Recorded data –
════════════════════

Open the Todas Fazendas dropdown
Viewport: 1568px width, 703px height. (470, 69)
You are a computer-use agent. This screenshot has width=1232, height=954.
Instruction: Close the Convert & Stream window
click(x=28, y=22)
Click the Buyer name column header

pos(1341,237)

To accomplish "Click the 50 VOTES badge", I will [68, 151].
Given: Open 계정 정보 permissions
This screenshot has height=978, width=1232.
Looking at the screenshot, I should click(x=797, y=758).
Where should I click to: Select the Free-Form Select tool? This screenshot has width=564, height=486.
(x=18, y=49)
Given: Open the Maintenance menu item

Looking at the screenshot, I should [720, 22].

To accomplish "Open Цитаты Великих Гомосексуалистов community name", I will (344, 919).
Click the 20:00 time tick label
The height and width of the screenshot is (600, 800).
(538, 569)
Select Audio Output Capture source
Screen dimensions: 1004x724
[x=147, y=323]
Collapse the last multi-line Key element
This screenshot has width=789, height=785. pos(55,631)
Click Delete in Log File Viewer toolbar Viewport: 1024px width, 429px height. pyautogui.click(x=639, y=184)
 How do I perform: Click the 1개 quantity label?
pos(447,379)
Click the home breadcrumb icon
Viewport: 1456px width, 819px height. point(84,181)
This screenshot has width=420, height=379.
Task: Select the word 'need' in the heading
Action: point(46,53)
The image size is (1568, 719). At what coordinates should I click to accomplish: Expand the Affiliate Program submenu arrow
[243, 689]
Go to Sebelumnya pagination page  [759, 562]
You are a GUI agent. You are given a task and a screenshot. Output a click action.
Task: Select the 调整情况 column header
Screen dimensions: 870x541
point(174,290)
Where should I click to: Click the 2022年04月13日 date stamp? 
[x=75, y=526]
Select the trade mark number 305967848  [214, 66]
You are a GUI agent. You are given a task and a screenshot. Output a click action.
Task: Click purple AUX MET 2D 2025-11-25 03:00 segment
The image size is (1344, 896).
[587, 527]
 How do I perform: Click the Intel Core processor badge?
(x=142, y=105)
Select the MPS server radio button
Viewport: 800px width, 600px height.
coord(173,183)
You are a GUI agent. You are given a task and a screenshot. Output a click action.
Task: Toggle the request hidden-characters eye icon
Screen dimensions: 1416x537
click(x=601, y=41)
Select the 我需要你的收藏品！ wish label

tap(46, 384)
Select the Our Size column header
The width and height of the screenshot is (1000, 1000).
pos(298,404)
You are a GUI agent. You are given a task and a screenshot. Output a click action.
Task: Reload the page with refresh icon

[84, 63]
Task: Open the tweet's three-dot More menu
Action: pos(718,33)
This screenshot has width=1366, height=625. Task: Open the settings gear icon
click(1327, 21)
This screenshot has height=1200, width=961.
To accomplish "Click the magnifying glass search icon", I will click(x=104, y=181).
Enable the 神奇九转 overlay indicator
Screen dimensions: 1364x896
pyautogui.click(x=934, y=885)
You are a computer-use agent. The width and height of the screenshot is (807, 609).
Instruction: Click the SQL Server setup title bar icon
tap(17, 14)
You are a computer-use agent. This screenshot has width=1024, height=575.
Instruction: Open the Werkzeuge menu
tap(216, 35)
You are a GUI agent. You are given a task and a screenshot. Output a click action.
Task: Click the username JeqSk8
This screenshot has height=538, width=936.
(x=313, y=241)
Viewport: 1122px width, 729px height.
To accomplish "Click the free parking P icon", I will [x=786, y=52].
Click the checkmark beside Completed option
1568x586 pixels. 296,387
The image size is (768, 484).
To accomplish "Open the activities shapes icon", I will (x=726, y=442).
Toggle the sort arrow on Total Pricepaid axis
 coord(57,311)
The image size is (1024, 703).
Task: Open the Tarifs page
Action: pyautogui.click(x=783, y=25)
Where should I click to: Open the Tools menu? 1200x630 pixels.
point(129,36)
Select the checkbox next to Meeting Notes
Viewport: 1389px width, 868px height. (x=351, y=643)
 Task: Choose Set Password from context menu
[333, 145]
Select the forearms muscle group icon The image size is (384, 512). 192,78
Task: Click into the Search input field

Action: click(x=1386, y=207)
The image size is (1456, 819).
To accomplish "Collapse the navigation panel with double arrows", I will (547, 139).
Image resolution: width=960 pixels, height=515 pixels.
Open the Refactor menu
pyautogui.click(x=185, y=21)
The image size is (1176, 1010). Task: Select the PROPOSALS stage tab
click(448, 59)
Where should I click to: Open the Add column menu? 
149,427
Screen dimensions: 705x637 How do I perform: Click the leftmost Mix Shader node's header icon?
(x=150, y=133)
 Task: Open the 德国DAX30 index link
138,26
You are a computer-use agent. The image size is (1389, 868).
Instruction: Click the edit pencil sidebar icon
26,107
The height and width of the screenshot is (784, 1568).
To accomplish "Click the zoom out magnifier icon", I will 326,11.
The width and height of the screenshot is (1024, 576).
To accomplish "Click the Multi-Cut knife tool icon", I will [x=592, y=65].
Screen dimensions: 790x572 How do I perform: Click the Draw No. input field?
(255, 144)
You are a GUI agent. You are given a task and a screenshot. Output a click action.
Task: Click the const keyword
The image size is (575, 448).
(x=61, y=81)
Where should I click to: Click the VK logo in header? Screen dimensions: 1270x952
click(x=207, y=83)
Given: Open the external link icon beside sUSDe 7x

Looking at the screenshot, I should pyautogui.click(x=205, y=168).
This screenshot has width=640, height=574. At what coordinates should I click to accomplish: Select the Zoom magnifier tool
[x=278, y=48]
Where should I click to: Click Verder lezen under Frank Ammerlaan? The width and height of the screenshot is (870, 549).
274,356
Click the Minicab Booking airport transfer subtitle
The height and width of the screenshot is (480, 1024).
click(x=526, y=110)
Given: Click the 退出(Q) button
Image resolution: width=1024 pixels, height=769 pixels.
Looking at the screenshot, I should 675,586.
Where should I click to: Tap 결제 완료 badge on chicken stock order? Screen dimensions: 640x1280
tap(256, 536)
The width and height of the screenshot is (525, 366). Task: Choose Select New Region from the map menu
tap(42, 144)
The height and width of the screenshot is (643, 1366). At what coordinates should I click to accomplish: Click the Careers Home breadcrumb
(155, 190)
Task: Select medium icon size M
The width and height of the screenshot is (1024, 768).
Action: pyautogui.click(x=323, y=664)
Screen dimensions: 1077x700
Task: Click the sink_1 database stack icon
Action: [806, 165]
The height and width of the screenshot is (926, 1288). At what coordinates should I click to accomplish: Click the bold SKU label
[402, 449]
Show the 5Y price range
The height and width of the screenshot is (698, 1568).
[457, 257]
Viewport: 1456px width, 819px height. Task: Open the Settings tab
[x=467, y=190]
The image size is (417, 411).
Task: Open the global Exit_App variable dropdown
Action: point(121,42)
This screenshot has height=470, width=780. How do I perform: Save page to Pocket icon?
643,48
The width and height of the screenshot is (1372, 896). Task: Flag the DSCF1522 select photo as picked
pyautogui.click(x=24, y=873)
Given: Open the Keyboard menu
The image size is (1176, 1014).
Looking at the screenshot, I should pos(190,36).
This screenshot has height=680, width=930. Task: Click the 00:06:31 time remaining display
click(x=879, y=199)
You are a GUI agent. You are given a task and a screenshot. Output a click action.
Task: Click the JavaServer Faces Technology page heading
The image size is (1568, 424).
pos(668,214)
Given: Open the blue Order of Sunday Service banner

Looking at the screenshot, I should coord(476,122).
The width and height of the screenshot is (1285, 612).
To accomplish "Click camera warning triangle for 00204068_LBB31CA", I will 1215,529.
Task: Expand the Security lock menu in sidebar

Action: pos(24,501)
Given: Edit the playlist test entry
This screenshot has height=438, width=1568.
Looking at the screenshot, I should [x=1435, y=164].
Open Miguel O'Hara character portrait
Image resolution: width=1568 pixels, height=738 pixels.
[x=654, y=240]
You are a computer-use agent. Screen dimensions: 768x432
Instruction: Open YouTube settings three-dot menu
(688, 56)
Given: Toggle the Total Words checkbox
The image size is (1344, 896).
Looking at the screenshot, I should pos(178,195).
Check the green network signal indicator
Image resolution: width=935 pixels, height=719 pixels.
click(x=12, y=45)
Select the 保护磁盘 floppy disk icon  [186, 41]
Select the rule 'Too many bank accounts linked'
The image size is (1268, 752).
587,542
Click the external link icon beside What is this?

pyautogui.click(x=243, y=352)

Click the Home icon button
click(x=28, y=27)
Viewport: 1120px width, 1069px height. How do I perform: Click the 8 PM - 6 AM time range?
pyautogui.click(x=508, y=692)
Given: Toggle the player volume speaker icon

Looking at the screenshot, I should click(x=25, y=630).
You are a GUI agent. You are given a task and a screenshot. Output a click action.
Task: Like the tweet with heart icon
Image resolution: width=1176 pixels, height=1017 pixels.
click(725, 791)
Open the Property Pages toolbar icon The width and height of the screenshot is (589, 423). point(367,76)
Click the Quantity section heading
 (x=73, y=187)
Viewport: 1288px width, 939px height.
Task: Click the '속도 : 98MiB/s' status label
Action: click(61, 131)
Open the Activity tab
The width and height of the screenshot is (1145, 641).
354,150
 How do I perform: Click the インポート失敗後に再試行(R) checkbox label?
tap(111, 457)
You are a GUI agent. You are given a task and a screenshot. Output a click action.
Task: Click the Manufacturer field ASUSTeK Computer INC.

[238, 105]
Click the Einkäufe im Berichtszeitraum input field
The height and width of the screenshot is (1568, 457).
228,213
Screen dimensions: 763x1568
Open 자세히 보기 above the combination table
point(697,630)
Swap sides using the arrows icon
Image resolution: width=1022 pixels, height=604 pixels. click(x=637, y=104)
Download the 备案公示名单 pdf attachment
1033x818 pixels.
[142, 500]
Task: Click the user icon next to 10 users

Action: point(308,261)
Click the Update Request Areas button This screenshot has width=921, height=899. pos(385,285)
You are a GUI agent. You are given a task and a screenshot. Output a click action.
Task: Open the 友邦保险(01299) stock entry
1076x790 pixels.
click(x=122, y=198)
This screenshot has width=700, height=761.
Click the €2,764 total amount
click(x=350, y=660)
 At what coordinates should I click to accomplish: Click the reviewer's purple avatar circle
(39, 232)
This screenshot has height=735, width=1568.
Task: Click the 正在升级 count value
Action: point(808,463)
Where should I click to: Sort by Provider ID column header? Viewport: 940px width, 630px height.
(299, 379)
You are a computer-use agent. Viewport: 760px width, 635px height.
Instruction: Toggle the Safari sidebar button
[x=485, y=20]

════════════════════

Task to complete – Reproduce each line from the data that has "entry" in it.

Answer box –
Given: Edit the playlist test entry
Task: Open the 友邦保险(01299) stock entry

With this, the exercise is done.